[Exercise 1] According to the staff bios, what center did Bill co-found?

—————

New computational approaches are being tested to predict the size and location of shallow landslides. He is collaborating in an intensive field investigation to identify, quantify, and model the processes that will control the co-evolution of climate, vegetation and water availability in Northern California forested landscapes. He is part of the Mars Science Laboratory Mission to Mars, and is collaborating on related field studies of the soil development and landscape evolution in the hyper arid Atacama Desert in Chile.

Bill co-founded the National Center for Airborne Laser Mapping. As part of the National Center for Earth-surface Dynamics he is co-developing a digital terrain model for predicting salmon populations from digital terrain data. Other collaborative studies are underway to link ecologic and geomorphic processes.

John O'Hara (Field Director)

PhD Student, Anthropology, New York University


John is a doctoral candidate in archaeology at NYU, having earned his BA at Trinity College, Dublin (2006) and his MA at the University of Southampton (2008).

—————

[Exercise 2] Copy out, word for word, the part of the records that opens with their first line and closes with the line containing "Action: coord(1180,735)".

[Given data]
—————

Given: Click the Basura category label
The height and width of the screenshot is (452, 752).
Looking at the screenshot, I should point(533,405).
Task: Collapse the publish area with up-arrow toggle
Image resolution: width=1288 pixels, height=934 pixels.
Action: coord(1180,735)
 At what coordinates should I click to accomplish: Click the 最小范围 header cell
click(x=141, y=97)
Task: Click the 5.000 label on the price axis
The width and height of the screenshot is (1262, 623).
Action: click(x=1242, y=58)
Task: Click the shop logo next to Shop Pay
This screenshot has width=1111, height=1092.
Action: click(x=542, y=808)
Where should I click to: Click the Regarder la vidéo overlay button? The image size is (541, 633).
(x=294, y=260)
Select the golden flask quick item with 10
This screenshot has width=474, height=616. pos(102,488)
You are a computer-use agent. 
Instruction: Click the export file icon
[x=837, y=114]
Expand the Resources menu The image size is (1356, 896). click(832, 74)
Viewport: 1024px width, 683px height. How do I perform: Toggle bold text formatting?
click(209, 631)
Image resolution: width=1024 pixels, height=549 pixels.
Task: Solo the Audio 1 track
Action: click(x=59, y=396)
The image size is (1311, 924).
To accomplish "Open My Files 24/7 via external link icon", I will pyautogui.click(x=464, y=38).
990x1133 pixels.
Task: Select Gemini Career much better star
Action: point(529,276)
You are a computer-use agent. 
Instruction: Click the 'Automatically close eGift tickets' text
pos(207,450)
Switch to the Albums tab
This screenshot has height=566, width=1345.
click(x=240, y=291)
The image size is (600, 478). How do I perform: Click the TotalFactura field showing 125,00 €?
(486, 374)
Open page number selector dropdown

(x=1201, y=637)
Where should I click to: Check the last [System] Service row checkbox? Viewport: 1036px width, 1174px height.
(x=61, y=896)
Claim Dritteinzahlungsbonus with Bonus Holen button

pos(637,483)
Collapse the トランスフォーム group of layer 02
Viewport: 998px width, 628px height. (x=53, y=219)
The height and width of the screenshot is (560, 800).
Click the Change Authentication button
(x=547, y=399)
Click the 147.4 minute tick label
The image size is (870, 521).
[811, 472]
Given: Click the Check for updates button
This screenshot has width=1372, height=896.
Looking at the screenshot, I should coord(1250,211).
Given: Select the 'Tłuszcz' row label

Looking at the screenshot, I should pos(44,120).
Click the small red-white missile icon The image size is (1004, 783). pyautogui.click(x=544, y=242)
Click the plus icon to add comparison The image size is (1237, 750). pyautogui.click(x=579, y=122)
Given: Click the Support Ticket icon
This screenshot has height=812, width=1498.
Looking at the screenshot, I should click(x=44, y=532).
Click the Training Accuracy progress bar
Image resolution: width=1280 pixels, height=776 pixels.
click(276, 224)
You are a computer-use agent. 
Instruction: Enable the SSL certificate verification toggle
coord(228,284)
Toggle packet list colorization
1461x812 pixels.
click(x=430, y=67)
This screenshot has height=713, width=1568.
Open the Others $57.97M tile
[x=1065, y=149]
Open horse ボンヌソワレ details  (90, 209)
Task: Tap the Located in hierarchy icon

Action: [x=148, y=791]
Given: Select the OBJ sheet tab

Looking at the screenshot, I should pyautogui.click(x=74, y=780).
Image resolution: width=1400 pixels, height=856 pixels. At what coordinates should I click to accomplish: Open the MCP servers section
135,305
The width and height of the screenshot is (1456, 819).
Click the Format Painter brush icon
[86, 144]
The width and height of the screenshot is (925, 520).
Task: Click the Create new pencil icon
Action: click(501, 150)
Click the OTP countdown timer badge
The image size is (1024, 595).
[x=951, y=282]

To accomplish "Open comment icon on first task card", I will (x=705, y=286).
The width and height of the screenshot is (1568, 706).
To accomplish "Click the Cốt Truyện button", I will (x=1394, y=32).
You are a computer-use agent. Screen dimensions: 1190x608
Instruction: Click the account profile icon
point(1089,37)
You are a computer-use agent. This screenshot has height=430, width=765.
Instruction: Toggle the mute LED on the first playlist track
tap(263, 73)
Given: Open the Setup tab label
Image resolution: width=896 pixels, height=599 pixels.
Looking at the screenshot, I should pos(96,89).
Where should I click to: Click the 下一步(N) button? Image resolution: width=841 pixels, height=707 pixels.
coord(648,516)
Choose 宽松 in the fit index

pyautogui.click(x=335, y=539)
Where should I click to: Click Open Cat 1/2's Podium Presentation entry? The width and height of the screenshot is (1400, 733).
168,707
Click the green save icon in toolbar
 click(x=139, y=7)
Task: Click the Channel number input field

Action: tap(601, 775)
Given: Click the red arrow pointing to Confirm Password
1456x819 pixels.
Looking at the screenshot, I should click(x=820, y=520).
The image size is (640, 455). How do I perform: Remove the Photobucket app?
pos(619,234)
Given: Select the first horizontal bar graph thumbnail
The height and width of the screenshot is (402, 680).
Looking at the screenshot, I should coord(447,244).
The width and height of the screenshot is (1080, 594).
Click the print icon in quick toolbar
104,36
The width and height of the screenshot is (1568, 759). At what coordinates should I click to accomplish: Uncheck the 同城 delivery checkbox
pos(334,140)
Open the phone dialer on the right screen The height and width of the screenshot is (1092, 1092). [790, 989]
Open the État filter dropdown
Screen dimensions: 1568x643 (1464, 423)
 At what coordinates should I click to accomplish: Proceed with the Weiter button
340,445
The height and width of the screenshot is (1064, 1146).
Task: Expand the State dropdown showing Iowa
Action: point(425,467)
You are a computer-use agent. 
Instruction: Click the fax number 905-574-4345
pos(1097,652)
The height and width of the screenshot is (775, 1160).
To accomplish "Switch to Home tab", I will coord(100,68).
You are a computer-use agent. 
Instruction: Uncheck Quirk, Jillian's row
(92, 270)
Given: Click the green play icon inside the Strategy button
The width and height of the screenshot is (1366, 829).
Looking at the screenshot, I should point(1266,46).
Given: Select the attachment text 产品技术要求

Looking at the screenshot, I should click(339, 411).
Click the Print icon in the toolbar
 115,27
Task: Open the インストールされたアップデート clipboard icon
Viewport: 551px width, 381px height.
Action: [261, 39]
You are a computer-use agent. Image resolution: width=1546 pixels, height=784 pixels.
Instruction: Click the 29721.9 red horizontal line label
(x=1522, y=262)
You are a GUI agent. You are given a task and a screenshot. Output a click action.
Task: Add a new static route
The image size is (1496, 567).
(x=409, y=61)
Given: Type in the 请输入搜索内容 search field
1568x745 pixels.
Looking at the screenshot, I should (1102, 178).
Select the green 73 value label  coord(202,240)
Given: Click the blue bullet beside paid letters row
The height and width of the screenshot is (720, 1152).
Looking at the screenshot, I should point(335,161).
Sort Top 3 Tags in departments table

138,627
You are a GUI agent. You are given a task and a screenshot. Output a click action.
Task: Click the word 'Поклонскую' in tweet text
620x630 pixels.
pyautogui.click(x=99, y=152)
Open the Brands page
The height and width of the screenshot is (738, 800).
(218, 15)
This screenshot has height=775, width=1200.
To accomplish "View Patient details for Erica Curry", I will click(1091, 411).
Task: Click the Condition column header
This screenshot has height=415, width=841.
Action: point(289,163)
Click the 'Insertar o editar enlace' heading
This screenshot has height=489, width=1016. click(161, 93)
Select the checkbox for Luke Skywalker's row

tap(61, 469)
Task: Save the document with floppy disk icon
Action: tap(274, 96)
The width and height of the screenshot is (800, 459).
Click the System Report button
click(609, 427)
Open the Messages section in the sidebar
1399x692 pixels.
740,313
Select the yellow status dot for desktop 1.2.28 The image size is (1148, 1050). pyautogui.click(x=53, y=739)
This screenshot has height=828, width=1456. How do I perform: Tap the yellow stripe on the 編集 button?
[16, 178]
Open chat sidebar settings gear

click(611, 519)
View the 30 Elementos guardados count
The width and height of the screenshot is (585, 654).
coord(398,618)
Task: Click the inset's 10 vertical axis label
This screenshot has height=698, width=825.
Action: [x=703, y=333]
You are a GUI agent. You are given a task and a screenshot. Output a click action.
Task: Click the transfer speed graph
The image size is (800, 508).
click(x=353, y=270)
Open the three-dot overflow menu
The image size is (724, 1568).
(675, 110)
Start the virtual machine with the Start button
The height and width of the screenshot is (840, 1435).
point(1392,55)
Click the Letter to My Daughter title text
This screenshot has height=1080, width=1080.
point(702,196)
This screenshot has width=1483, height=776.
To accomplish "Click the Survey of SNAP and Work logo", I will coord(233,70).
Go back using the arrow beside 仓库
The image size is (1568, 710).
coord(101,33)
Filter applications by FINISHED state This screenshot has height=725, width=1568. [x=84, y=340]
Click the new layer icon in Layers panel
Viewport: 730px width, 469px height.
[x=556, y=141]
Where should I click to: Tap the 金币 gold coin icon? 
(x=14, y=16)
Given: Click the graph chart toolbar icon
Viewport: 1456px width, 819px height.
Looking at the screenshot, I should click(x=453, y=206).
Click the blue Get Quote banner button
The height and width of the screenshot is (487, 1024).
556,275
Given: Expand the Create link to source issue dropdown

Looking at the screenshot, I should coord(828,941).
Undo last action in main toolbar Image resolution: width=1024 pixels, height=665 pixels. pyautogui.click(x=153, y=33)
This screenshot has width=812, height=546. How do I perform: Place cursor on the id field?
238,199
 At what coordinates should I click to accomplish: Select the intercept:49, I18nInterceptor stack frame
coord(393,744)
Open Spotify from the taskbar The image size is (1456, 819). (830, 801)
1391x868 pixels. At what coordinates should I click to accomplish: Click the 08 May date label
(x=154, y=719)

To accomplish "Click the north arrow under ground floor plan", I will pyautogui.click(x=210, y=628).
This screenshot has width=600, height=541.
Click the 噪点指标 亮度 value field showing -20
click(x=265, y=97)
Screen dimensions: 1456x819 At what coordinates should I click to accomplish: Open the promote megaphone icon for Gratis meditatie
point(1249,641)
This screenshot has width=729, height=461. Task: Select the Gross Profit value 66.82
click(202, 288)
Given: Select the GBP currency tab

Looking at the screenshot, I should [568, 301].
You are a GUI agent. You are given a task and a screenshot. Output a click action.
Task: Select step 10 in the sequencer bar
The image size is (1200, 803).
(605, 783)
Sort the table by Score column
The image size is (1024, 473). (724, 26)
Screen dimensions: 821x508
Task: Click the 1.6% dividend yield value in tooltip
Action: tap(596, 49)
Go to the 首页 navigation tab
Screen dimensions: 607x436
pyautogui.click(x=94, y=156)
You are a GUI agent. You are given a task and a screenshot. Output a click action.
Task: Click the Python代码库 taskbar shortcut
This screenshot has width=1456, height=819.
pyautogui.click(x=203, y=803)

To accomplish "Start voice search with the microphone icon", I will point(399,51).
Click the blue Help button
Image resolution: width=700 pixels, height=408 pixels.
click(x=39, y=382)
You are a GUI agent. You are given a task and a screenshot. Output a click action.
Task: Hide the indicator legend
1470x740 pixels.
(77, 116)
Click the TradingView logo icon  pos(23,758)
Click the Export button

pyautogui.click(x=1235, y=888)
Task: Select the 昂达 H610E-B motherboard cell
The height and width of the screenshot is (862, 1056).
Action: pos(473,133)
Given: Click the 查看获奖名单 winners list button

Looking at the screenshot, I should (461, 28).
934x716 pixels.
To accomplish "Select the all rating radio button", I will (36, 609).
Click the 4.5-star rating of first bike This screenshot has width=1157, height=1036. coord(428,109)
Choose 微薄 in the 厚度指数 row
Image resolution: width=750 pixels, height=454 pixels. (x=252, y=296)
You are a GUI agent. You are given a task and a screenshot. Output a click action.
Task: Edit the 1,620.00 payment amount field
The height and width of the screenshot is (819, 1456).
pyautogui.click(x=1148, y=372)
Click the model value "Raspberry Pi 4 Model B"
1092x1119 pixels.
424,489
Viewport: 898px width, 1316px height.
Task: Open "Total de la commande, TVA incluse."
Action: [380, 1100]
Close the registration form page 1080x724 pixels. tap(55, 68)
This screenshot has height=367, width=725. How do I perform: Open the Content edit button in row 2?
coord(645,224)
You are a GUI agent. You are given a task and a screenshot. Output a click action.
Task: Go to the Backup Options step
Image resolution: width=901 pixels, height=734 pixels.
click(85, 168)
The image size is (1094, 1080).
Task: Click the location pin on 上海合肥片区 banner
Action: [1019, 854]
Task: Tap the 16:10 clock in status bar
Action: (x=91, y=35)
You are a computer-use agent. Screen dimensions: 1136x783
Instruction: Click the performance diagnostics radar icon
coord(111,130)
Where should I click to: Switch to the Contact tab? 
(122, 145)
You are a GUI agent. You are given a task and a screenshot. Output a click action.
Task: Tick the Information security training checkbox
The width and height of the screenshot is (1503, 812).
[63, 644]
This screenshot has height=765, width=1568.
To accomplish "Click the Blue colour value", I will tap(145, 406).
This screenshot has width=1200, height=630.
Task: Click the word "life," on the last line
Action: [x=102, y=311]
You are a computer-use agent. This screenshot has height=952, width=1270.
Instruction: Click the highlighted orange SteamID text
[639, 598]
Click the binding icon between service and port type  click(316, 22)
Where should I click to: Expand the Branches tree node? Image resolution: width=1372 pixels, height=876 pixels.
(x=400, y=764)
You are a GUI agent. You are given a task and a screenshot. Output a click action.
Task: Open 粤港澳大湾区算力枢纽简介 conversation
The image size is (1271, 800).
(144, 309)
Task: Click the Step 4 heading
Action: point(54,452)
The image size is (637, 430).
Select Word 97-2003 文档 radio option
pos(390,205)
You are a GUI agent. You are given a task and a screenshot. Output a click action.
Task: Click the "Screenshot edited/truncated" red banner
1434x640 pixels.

—————

[Final answer 1] The National Center for Airborne Laser Mapping.

[Final answer 2]
Given: Click the Basura category label
The height and width of the screenshot is (452, 752).
Looking at the screenshot, I should point(533,405).
Task: Collapse the publish area with up-arrow toggle
Image resolution: width=1288 pixels, height=934 pixels.
Action: coord(1180,735)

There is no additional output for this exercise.